Il nostro Ulisse potrebbe essere un cittadino toscano armato di pazienza, analisi dell’acqua e accesso agli atti. Il suo obiettivo non sarebbe tornare dalla fedele Penelope ma comprendere chi debba bonificare un terreno, chi abbia autorizzato un impianto e perché il procedimento sia fermo da quindici anni.
Al posto del ciclope Polifemo troverebbe qualche grande industria che osserva il territorio con un solo occhio: quello rivolto alla produzione. Ulisse proverebbe a presentarsi dicendo “Nessuno” ma l’azienda risponderebbe che nessuno risulta comunque responsabile dell’inquinamento e che, in ogni caso, serviranno ulteriori approfondimenti tecnici.
Poi arriverebbero le sirene. Non cantano dagli scogli ma dai comunicati ufficiali: promettono economia circolare, transizione ecologica, sviluppo sostenibile e posti di lavoro. Per resistere, i cittadini dovrebbero legarsi agli alberi maestri delle proprie associazioni mentre i decisori pubblici, prudentemente, si tappano le orecchie con voluminosi studi di impatto ambientale.
Circe, invece, trasformerebbe i rifiuti in risorse con un semplice colpo di bacchetta amministrativa. Quello che fino al giorno prima era materiale problematico diventerebbe improvvisamente sottoprodotto, combustibile o elemento utile per riempire strade e terreni. Una magia normativa degna dell’isola di Eea, con la differenza che i maiali, almeno nell’Odissea, alla fine tornavano uomini.
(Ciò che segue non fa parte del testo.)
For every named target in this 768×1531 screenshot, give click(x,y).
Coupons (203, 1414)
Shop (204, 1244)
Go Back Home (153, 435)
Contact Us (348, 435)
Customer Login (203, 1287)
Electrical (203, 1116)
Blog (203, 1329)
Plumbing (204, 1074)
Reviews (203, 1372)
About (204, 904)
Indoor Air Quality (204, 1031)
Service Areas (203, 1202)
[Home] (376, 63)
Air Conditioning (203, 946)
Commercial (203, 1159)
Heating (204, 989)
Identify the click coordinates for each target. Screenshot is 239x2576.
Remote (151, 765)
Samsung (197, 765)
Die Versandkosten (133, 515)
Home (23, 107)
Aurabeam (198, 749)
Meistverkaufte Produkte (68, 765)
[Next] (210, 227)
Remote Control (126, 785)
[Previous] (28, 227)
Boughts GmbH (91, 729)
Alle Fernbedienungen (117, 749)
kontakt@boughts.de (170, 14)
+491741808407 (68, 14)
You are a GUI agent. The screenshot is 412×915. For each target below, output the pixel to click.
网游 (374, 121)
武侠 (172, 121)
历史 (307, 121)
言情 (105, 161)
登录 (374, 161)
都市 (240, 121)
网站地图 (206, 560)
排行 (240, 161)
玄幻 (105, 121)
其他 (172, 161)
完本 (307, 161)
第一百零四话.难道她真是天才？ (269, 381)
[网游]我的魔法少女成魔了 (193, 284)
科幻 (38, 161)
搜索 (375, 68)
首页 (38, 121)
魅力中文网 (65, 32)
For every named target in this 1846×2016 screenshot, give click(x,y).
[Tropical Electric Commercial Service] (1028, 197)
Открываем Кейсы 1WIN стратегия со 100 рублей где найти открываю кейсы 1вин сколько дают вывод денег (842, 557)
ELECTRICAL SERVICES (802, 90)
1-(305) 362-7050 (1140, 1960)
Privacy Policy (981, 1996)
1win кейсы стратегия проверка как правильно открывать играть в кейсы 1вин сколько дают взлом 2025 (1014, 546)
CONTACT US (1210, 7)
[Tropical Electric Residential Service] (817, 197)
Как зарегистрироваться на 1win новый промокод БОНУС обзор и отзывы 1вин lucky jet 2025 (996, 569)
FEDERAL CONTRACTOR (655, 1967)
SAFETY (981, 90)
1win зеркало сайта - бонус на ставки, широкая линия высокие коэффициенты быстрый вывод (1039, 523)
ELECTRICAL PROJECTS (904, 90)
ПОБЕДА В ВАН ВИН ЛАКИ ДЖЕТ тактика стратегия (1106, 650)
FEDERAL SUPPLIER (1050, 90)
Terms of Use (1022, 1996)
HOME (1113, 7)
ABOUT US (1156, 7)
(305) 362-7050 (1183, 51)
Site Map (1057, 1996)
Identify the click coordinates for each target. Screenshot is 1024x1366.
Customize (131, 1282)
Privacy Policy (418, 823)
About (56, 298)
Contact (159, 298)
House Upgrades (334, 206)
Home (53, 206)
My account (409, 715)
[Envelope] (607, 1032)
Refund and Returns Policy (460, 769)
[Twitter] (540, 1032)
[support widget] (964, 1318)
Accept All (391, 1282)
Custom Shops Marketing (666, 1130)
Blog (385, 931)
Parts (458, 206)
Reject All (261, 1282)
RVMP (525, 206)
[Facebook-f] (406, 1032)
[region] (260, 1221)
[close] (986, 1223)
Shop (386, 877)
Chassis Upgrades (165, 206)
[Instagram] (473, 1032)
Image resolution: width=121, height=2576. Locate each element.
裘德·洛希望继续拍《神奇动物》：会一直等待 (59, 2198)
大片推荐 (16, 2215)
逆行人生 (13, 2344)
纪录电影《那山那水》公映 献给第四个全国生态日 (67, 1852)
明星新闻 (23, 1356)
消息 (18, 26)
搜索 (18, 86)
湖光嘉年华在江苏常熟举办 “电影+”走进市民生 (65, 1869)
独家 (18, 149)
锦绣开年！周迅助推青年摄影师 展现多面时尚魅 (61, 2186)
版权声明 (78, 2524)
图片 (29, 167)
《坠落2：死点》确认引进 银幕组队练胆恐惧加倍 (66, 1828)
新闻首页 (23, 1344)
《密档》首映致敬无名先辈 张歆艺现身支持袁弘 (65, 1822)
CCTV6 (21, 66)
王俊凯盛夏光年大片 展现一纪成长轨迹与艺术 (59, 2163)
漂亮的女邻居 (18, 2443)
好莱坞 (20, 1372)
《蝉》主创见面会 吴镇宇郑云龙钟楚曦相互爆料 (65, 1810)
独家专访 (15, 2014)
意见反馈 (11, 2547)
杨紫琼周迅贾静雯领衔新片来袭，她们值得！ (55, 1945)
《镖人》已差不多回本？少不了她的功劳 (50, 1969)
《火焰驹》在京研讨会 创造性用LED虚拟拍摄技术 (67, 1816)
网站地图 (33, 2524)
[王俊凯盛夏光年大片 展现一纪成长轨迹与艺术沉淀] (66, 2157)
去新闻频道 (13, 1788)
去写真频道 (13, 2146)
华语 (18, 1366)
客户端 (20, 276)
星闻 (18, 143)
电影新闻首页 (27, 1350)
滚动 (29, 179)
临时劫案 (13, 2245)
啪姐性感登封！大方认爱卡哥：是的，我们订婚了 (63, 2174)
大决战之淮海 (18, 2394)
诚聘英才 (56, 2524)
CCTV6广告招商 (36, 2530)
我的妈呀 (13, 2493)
Scilla e Cariddi potrebbero essere rappresentate dalla crisi climatica e dal consumo di suolo. Da una parte alluvioni, siccità ed erosione delle coste e dall’altra nuove costruzioni, piazzali e infrastrutture. Passare in mezzo senza danni richiederebbe l’abilità di Ulisse, o, più modestamente, una pianificazione territoriale coerente.
Penelope, nel frattempo, tesse il Piano regionale dei rifiuti di giorno e lo disfa di notte, aspettando il ritorno dell’eroe. I Proci occupano le stanze delle decisioni, banchettano con autorizzazioni e progetti assicurando che tutto sarà sostenibile, reversibile e perfettamente monitorato.
Alla fine Ulisse approda finalmente a Itaca. Il cittadino toscano, invece, raggiunge l’ultima pagina del procedimento amministrativo. Qui scopre che manca un parere, la conferenza è rinviata e occorre ricominciare il viaggio. Omero, almeno, aveva previsto un lieto fine.